EBK addresses these challenges with a modern, Python-based solution that treats your eBook library as a queryable, searchable, AI-enhanced knowledge base.

The Core Value Proposition

EBK isn’t just another file organizer. It’s built on several key principles:

1. Database-First Architecture

At its heart, EBK uses SQLAlchemy + SQLite with a normalized schema and proper relationships.
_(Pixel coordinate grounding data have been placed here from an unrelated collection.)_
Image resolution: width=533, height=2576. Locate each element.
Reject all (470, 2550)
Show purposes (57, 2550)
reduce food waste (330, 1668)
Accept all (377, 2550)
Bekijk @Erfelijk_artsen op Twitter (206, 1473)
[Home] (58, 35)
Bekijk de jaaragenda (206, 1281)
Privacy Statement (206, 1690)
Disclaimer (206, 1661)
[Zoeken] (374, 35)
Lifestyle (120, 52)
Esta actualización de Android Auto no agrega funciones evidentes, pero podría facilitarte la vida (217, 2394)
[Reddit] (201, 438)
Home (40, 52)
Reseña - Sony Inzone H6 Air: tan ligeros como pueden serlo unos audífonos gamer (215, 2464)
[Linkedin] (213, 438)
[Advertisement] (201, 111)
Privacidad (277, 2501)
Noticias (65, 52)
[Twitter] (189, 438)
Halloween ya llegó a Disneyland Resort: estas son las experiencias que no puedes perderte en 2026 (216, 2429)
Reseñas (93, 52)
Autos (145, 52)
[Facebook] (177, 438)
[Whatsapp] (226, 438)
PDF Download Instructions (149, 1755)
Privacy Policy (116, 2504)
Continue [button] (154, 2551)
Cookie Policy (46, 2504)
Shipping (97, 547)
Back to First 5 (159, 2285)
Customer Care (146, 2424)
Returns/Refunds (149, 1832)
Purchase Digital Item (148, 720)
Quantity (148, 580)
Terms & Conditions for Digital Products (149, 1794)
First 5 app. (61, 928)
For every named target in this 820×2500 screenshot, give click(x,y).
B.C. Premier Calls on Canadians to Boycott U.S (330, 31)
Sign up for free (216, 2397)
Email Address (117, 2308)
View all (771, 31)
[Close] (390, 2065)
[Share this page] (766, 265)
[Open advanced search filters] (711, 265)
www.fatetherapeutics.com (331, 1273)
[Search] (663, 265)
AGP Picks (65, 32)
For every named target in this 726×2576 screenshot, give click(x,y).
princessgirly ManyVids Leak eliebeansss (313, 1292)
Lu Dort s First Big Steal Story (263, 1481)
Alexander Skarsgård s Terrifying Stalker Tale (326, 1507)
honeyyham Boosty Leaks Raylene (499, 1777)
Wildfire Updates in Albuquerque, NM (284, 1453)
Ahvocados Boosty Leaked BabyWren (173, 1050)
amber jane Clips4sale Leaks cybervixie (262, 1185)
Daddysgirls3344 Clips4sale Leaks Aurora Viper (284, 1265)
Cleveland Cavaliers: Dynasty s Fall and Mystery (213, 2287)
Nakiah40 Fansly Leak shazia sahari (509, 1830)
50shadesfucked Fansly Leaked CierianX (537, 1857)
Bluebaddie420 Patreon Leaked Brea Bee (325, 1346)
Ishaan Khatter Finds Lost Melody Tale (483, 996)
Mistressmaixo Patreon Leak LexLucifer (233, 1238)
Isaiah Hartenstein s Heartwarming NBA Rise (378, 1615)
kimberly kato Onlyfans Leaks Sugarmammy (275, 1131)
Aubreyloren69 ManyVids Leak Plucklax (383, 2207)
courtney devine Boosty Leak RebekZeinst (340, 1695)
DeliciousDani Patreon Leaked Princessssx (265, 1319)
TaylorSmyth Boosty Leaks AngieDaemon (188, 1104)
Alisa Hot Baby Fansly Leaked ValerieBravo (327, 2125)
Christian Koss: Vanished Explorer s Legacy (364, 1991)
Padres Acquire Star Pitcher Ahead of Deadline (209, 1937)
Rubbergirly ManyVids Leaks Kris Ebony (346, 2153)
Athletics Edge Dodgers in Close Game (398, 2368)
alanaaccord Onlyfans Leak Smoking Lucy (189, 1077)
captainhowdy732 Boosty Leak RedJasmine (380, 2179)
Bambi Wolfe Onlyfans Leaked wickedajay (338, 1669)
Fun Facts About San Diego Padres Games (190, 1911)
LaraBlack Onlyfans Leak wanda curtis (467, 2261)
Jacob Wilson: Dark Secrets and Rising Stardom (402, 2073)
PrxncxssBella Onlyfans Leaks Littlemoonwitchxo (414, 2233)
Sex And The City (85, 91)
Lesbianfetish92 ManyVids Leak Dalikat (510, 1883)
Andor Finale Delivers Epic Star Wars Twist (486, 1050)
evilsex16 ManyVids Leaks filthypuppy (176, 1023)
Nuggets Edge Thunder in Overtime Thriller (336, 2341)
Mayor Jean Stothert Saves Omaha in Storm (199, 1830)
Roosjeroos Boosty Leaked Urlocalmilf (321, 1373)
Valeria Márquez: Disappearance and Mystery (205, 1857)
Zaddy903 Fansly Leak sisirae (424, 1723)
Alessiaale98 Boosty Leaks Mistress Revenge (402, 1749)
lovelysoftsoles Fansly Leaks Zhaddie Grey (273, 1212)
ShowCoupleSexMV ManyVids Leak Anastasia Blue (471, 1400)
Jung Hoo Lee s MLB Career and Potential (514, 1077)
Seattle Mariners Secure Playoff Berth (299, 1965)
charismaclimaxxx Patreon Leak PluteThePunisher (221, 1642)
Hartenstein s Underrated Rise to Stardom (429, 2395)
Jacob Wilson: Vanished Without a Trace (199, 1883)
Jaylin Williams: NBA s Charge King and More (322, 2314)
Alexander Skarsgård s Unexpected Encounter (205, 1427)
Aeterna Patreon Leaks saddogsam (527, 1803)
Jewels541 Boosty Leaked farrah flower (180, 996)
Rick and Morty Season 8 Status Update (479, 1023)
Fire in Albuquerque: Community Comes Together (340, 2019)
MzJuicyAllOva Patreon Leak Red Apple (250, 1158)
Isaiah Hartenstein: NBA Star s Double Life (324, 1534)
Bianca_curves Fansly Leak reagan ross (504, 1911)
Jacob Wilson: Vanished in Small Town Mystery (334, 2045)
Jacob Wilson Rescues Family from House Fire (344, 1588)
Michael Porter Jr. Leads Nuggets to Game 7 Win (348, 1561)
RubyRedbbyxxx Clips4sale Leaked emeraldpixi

This means:

  • Fast queries through indexed fields and relationships
  • FTS5 full-text search across titles, descriptions, and extracted content
  • Transaction safety ensuring your metadata is never corrupted
  • SQL power when you need complex queries

2. Automatic Intelligence

The system automatically extracts and processes information:

# Simple import with auto-extraction
ebk db-import my-book.pdf ~/my-library

Behind the scenes, EBK:

  • Extracts text from PDFs (PyMuPDF + pypdf fallback) and EPUBs (ebooklib)
  • Generates chunks (500-word overlapping segments) for semantic search
  • Computes SHA256 hashes for deduplication
  • Extracts covers (first page for PDFs, metadata for EPUBs)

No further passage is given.